▸ Dataset records
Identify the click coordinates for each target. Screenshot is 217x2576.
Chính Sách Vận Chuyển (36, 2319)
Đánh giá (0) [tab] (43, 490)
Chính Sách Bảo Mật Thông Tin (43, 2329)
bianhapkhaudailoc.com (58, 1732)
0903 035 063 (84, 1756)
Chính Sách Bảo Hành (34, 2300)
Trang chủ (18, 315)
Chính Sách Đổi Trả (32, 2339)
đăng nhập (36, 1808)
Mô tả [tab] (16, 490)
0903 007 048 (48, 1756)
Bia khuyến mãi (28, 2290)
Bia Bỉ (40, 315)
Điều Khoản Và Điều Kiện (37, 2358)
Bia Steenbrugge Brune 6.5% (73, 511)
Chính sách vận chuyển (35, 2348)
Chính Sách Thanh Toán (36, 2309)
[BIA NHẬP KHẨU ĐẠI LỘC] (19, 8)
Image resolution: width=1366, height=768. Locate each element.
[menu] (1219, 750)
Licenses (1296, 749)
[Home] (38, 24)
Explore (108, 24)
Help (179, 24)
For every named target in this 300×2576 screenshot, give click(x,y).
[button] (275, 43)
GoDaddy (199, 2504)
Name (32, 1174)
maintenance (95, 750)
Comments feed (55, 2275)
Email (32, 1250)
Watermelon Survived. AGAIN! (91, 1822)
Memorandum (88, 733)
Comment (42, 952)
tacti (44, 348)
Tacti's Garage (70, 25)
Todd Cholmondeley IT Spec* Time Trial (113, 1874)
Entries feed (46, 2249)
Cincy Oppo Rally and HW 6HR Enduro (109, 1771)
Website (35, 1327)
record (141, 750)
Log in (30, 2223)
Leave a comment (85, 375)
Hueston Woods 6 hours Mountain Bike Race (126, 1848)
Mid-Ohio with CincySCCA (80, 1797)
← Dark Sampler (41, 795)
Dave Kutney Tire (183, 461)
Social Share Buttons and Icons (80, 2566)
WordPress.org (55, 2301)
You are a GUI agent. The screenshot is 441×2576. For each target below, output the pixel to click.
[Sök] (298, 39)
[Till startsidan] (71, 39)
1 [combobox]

▸ Task to carry out
Give back the listing above exactly as written.

▸ Response to this exercise
Identify the click coordinates for each target. Screenshot is 217x2576.
Chính Sách Vận Chuyển (36, 2319)
Đánh giá (0) [tab] (43, 490)
Chính Sách Bảo Mật Thông Tin (43, 2329)
bianhapkhaudailoc.com (58, 1732)
0903 035 063 (84, 1756)
Chính Sách Bảo Hành (34, 2300)
Trang chủ (18, 315)
Chính Sách Đổi Trả (32, 2339)
đăng nhập (36, 1808)
Mô tả [tab] (16, 490)
0903 007 048 (48, 1756)
Bia khuyến mãi (28, 2290)
Bia Bỉ (40, 315)
Điều Khoản Và Điều Kiện (37, 2358)
Bia Steenbrugge Brune 6.5% (73, 511)
Chính sách vận chuyển (35, 2348)
Chính Sách Thanh Toán (36, 2309)
[BIA NHẬP KHẨU ĐẠI LỘC] (19, 8)
Image resolution: width=1366, height=768. Locate each element.
[menu] (1219, 750)
Licenses (1296, 749)
[Home] (38, 24)
Explore (108, 24)
Help (179, 24)
For every named target in this 300×2576 screenshot, give click(x,y).
[button] (275, 43)
GoDaddy (199, 2504)
Name (32, 1174)
maintenance (95, 750)
Comments feed (55, 2275)
Email (32, 1250)
Watermelon Survived. AGAIN! (91, 1822)
Memorandum (88, 733)
Comment (42, 952)
tacti (44, 348)
Tacti's Garage (70, 25)
Todd Cholmondeley IT Spec* Time Trial (113, 1874)
Entries feed (46, 2249)
Cincy Oppo Rally and HW 6HR Enduro (109, 1771)
Website (35, 1327)
record (141, 750)
Log in (30, 2223)
Leave a comment (85, 375)
Hueston Woods 6 hours Mountain Bike Race (126, 1848)
Mid-Ohio with CincySCCA (80, 1797)
← Dark Sampler (41, 795)
Dave Kutney Tire (183, 461)
Social Share Buttons and Icons (80, 2566)
WordPress.org (55, 2301)
You are a GUI agent. The screenshot is 441×2576. For each target below, output the pixel to click.
[Sök] (298, 39)
[Till startsidan] (71, 39)
1 [combobox]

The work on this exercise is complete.